Dataset entries:
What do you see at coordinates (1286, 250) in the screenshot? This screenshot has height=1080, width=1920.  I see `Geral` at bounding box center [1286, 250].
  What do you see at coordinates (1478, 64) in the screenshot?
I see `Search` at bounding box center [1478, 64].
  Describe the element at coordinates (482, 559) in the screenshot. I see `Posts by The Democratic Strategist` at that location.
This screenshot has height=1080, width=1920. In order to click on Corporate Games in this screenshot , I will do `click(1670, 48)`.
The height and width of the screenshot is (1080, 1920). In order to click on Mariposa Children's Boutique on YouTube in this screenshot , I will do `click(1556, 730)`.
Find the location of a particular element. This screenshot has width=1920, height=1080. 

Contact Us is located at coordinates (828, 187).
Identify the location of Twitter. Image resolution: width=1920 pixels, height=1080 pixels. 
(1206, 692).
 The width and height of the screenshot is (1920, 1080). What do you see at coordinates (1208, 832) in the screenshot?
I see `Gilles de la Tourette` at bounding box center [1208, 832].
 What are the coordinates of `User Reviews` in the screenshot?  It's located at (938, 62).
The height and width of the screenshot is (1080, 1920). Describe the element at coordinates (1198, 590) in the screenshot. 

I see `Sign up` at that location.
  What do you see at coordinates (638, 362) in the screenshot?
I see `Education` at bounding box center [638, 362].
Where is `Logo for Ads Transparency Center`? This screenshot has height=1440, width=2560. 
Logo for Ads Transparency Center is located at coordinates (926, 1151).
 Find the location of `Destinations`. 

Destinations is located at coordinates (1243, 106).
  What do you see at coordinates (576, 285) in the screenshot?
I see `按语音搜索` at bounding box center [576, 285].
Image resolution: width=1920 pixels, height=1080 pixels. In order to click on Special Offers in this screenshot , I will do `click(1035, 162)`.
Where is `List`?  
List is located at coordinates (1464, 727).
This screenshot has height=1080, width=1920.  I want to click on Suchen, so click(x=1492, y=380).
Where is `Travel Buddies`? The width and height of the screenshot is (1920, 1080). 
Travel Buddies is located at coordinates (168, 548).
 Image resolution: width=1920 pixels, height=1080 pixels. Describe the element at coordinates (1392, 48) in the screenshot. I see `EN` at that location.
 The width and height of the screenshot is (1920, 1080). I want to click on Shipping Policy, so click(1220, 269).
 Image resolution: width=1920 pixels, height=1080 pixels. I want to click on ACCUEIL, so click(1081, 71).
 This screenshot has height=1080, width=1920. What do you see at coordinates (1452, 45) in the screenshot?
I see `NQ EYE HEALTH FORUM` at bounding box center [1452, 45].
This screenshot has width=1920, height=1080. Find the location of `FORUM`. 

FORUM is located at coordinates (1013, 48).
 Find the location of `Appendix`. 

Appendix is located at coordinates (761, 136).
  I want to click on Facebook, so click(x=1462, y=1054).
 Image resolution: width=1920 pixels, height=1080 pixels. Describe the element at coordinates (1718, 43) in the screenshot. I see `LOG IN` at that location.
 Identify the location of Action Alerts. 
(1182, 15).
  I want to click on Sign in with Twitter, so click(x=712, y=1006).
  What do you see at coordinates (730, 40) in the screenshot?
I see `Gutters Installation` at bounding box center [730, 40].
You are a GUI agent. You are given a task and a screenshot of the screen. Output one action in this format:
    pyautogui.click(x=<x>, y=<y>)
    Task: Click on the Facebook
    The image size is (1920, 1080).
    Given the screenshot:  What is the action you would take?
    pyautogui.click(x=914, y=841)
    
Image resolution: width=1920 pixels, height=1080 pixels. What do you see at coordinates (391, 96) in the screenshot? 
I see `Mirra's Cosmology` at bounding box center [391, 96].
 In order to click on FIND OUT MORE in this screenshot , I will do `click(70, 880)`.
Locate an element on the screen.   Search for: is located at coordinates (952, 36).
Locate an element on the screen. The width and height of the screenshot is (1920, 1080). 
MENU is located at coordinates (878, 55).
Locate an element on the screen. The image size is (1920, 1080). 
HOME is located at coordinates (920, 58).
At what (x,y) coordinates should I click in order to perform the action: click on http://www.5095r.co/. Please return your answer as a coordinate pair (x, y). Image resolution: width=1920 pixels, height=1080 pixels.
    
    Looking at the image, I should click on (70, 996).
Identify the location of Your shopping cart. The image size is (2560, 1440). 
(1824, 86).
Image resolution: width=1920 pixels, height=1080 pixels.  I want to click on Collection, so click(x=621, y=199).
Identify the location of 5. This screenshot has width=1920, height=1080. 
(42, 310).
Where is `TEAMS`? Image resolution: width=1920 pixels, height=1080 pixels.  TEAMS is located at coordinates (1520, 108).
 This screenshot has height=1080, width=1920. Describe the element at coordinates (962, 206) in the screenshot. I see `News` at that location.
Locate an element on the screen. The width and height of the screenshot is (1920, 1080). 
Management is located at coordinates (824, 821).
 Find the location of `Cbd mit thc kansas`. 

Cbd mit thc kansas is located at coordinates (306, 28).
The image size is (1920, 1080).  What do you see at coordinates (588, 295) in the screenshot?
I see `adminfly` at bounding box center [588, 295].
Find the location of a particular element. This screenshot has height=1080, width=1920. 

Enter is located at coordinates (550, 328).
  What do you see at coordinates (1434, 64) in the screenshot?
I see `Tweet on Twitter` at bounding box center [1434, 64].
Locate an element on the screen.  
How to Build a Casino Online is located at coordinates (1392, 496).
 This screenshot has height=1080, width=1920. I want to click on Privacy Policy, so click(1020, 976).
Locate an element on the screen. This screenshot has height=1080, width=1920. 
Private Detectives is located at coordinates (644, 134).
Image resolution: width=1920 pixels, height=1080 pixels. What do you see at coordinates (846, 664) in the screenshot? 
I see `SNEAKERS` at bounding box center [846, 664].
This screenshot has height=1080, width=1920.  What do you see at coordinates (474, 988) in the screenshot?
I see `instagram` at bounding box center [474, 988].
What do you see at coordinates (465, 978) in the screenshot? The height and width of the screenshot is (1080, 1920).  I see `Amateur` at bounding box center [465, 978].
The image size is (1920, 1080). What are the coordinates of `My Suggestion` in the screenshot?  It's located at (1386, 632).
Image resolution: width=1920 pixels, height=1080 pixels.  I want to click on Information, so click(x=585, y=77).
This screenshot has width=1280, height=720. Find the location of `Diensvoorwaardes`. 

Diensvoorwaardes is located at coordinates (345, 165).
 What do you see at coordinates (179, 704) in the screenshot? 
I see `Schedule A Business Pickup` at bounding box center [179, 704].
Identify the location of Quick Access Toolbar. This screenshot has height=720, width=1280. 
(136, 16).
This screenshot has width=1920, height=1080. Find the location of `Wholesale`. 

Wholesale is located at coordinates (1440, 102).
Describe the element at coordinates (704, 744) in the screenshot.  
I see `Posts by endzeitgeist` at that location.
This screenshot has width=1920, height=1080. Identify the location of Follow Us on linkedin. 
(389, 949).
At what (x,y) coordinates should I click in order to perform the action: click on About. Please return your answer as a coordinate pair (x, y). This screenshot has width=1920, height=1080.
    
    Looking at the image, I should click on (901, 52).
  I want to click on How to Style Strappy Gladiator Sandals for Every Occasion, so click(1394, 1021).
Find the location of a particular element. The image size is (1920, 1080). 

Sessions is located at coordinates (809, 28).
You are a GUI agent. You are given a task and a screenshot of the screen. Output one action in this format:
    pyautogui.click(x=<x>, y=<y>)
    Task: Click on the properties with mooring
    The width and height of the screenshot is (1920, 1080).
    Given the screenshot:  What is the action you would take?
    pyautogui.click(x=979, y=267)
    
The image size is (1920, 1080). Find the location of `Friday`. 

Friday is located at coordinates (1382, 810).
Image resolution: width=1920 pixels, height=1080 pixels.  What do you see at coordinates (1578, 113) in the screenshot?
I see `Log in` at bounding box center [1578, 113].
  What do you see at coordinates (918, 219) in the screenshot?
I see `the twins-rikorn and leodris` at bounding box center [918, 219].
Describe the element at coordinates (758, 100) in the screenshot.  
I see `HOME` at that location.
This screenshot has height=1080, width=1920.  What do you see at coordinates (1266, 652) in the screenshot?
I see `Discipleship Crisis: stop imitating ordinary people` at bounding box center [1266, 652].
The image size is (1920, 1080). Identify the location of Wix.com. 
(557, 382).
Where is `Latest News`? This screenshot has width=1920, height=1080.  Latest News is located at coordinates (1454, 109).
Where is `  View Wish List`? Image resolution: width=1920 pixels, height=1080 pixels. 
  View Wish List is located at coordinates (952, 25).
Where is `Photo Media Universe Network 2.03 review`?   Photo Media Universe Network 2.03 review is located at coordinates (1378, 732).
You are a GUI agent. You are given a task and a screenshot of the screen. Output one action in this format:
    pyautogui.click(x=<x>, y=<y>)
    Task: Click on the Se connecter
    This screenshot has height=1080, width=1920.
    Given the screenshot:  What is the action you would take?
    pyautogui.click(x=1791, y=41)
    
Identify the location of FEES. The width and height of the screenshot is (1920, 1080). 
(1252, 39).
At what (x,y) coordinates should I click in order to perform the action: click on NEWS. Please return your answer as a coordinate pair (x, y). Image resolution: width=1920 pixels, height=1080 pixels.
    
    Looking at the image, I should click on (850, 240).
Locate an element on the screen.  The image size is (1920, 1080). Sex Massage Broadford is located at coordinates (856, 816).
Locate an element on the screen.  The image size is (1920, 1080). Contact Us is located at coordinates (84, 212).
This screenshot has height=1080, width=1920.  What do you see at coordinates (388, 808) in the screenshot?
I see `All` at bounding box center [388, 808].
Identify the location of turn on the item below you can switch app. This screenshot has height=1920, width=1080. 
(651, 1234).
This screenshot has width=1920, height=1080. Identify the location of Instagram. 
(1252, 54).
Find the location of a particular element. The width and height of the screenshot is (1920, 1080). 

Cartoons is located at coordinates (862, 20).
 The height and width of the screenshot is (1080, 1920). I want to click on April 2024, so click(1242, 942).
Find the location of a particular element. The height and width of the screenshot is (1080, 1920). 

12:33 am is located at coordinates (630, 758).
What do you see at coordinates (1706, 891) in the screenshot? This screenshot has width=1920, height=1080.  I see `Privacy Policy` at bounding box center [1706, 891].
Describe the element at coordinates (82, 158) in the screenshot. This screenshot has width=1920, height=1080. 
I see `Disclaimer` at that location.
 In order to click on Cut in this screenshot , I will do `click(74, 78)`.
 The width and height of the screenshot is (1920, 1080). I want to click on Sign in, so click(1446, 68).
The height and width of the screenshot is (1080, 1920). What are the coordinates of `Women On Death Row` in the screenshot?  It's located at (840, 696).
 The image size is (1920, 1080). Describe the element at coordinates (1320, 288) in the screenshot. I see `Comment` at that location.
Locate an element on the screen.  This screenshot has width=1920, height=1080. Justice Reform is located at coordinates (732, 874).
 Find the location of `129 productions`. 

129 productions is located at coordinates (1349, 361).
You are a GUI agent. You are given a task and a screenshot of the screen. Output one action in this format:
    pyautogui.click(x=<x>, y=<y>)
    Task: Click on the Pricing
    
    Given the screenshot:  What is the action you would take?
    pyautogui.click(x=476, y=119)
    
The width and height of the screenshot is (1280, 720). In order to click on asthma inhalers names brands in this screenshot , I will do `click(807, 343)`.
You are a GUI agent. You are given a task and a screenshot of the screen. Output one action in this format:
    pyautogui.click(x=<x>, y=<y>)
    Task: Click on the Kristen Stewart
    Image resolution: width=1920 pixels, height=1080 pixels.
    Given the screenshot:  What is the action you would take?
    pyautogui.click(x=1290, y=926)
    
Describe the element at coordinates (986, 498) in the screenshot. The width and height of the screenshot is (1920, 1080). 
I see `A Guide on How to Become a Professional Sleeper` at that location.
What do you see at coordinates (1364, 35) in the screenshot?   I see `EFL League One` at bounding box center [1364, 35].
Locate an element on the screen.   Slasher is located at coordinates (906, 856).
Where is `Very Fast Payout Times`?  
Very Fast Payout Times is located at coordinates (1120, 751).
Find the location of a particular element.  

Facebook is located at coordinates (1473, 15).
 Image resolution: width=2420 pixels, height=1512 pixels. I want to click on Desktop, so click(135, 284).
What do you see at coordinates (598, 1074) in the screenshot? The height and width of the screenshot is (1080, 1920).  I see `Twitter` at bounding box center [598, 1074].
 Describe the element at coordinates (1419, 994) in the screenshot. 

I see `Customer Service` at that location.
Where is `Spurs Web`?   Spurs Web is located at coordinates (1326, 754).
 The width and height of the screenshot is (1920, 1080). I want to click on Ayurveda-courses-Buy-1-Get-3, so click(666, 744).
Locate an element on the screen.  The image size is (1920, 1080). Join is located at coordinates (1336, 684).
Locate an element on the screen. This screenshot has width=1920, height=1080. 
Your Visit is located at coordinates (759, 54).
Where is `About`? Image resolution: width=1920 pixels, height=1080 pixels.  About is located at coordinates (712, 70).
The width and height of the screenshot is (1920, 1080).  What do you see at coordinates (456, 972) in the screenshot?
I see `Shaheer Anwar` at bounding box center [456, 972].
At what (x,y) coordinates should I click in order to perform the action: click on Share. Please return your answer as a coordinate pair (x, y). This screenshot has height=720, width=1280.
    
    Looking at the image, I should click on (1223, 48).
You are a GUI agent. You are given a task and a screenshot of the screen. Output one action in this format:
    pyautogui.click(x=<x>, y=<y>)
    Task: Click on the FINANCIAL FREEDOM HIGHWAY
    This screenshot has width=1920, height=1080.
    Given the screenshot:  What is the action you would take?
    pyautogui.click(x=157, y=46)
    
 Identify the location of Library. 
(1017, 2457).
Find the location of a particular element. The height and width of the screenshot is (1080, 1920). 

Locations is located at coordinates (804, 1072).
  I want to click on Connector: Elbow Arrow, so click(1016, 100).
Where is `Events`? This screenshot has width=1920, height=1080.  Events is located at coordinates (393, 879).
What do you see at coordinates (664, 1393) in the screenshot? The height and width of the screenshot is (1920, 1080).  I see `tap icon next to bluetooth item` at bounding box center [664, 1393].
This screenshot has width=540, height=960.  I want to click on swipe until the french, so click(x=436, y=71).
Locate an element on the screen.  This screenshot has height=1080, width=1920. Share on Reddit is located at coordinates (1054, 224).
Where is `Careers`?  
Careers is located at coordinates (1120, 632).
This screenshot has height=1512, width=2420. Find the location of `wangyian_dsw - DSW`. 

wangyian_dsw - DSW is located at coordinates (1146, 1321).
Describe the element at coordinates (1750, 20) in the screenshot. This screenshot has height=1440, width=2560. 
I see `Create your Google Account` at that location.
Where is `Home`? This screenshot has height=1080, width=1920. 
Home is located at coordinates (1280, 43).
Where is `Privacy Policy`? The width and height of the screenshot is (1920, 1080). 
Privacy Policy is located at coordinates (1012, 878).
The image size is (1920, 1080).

▶ EXERCISE PROMPT
Rewrite the items from their start through the line that contains "Describe the element at coordinates (482, 559)", swapping "This screenshot has" for "The image has" and leaving everything else unchanged.

▶ SOLUTION TO THE EXERCISE
What do you see at coordinates (1286, 250) in the screenshot? The image has height=1080, width=1920.  I see `Geral` at bounding box center [1286, 250].
  What do you see at coordinates (1478, 64) in the screenshot?
I see `Search` at bounding box center [1478, 64].
  Describe the element at coordinates (482, 559) in the screenshot. I see `Posts by The Democratic Strategist` at that location.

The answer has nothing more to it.